- **PROBLEM DETAILS**: Copy out word for word the lines below that begin with the one containing "752x338 pixels. At" and end with the one containing "(x=835, y=25)", including both of those lines.

- **RECORDS FOR PROCESSING**:
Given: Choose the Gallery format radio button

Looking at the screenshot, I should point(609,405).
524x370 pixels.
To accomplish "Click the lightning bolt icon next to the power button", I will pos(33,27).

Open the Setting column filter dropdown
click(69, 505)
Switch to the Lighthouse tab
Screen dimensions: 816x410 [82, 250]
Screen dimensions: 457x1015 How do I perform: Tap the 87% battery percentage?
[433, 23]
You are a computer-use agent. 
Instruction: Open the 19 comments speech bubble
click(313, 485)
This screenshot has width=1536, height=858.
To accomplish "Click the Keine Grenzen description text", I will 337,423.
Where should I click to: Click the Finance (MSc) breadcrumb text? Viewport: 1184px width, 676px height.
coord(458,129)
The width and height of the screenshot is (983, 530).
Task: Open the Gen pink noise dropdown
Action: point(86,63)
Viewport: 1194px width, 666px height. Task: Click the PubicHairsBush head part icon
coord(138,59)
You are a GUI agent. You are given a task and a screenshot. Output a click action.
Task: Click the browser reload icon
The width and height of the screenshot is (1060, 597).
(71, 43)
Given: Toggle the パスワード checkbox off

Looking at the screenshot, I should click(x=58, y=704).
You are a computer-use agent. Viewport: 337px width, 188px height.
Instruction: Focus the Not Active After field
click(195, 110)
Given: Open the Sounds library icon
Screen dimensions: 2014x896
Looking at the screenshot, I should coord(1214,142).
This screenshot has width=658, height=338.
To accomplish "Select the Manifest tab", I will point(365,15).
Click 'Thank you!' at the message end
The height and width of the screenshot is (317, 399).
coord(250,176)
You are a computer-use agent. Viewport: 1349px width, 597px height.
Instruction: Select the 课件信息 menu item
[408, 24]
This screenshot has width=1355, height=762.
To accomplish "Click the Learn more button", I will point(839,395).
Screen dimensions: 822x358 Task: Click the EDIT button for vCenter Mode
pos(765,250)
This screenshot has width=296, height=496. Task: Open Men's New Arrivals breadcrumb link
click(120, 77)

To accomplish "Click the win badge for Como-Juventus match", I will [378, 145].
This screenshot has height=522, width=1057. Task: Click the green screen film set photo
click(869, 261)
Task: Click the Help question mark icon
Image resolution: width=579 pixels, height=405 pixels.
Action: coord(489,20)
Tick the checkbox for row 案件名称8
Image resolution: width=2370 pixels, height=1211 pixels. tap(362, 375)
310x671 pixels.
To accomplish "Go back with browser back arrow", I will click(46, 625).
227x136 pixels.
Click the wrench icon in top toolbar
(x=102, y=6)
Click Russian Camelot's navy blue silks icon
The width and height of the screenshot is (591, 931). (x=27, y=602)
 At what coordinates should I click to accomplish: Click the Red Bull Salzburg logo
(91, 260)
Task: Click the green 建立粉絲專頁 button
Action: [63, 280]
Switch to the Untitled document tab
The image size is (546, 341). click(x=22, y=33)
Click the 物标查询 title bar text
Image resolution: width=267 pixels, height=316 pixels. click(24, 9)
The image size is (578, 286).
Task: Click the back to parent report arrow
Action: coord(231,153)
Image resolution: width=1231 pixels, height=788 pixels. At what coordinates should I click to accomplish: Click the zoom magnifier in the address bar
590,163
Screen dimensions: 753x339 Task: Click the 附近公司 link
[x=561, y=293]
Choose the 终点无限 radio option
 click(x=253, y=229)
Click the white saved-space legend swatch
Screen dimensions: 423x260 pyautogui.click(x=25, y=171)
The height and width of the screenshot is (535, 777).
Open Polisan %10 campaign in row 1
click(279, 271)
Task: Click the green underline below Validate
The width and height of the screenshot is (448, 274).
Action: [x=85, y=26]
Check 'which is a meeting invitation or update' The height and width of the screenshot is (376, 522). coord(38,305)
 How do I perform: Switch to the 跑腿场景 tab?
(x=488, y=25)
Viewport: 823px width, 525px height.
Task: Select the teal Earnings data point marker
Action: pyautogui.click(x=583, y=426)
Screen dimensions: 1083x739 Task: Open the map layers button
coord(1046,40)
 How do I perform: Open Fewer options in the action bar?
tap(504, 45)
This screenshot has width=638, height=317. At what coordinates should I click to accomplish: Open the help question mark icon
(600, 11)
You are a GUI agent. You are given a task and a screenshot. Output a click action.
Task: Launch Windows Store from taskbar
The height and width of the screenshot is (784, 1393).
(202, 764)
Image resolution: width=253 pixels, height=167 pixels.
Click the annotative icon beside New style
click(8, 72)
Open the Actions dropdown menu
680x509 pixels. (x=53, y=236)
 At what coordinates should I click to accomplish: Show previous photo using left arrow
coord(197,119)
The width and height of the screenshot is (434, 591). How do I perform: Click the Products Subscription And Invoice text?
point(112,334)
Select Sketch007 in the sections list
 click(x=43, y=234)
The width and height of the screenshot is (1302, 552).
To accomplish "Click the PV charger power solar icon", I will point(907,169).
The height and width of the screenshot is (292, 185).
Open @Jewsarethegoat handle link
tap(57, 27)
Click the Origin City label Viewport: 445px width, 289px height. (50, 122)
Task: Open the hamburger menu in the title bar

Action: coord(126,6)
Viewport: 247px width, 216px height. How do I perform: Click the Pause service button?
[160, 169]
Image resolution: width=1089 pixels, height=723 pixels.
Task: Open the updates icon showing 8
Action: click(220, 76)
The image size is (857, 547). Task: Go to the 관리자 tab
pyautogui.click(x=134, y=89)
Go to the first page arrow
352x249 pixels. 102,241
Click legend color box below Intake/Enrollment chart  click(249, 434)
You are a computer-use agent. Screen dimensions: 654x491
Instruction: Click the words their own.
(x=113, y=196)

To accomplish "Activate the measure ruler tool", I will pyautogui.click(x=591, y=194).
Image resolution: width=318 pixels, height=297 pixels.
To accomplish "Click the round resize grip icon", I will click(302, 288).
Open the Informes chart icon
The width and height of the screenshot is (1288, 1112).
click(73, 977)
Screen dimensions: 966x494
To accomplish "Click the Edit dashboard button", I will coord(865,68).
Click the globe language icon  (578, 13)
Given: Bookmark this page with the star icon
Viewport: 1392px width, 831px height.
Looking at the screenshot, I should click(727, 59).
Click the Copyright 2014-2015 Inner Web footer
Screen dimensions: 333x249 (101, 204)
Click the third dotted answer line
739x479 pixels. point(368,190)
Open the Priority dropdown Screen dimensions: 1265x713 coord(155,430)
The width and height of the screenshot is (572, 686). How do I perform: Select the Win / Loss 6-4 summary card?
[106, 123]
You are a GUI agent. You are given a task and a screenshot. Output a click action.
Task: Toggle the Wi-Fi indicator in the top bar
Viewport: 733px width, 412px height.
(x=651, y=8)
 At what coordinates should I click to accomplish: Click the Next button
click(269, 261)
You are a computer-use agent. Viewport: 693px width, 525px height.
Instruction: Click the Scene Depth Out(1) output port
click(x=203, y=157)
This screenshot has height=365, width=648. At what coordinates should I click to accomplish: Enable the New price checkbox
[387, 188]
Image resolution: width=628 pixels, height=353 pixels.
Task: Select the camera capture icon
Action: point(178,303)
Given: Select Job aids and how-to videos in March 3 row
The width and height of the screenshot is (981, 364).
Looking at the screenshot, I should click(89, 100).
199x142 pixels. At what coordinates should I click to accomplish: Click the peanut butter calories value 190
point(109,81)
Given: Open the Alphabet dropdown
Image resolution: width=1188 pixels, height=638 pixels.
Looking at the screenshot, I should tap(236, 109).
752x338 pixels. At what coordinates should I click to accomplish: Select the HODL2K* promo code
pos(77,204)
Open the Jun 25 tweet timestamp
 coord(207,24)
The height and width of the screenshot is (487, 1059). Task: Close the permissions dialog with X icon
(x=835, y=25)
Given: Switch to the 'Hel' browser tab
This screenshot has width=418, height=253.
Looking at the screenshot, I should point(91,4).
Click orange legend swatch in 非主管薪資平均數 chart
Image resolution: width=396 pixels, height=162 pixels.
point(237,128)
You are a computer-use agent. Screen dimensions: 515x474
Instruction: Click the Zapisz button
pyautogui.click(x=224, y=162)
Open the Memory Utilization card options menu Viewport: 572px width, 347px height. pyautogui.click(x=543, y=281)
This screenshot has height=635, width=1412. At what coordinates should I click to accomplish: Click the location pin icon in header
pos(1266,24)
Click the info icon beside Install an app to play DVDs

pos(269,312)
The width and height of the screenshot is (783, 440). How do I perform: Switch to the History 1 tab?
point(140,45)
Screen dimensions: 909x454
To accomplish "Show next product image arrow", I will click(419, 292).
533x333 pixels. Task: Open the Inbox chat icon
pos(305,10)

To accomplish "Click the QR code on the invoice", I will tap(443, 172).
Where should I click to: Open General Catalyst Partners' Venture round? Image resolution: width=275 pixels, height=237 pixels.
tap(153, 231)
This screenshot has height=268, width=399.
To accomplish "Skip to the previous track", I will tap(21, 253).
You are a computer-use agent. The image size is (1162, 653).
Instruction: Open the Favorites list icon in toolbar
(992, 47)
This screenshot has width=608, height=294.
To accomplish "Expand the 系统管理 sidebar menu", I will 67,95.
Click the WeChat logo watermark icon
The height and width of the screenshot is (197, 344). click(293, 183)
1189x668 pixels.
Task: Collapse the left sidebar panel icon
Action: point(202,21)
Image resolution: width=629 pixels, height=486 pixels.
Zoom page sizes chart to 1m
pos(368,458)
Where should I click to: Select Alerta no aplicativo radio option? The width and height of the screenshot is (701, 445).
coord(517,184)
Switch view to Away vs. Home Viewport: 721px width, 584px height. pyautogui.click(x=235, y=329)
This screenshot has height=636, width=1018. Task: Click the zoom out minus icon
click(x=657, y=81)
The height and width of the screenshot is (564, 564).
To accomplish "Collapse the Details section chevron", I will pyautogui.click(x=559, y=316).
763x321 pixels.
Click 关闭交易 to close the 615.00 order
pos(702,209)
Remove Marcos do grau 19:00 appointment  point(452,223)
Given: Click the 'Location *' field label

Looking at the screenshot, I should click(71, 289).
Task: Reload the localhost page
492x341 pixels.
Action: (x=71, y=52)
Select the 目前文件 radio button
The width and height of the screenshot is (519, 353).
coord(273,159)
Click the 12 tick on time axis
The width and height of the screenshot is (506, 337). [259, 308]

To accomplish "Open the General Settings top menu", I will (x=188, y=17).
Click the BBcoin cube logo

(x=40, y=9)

- **SOLUTION FOR THIS EXERCISE**:
752x338 pixels. At what coordinates should I click to accomplish: Select the HODL2K* promo code
pos(77,204)
Open the Jun 25 tweet timestamp
 coord(207,24)
The height and width of the screenshot is (487, 1059). Task: Close the permissions dialog with X icon
(x=835, y=25)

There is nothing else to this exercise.